[Lines for locating words and elements]
•••••

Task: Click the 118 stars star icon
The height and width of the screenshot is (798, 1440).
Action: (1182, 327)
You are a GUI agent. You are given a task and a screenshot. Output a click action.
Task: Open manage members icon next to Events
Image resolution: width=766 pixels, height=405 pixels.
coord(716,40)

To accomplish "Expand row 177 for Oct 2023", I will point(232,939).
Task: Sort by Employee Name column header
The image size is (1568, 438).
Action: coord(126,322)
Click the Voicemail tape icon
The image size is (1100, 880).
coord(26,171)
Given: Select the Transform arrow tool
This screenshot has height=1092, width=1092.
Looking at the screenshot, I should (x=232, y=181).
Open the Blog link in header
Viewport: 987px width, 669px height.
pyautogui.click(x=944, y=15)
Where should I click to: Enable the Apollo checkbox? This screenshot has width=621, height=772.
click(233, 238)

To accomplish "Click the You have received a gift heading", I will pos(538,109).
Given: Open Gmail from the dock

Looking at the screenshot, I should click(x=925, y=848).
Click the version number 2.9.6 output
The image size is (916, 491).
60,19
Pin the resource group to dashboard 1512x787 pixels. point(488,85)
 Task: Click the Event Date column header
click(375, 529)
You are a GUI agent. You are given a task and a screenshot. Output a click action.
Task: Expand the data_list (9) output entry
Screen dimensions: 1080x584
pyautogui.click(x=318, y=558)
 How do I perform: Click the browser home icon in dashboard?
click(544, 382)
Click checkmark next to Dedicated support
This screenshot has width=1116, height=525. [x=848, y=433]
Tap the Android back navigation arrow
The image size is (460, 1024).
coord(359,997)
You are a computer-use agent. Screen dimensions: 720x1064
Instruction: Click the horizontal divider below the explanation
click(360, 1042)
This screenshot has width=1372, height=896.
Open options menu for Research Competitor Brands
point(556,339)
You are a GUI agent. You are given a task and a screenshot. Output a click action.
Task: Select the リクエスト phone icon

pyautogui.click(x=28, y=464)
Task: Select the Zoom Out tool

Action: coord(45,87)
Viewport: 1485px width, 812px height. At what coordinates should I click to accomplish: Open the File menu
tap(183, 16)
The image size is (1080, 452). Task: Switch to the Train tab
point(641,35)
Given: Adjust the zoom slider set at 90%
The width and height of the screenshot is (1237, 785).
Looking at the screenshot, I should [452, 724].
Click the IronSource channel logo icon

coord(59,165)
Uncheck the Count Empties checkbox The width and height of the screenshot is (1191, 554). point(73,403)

•••••

Pick out each line above that contains the string "pixels", matching case exactly, and copy those lines.

Image resolution: width=766 pixels, height=405 pixels.
Pin the resource group to dashboard 1512x787 pixels. point(488,85)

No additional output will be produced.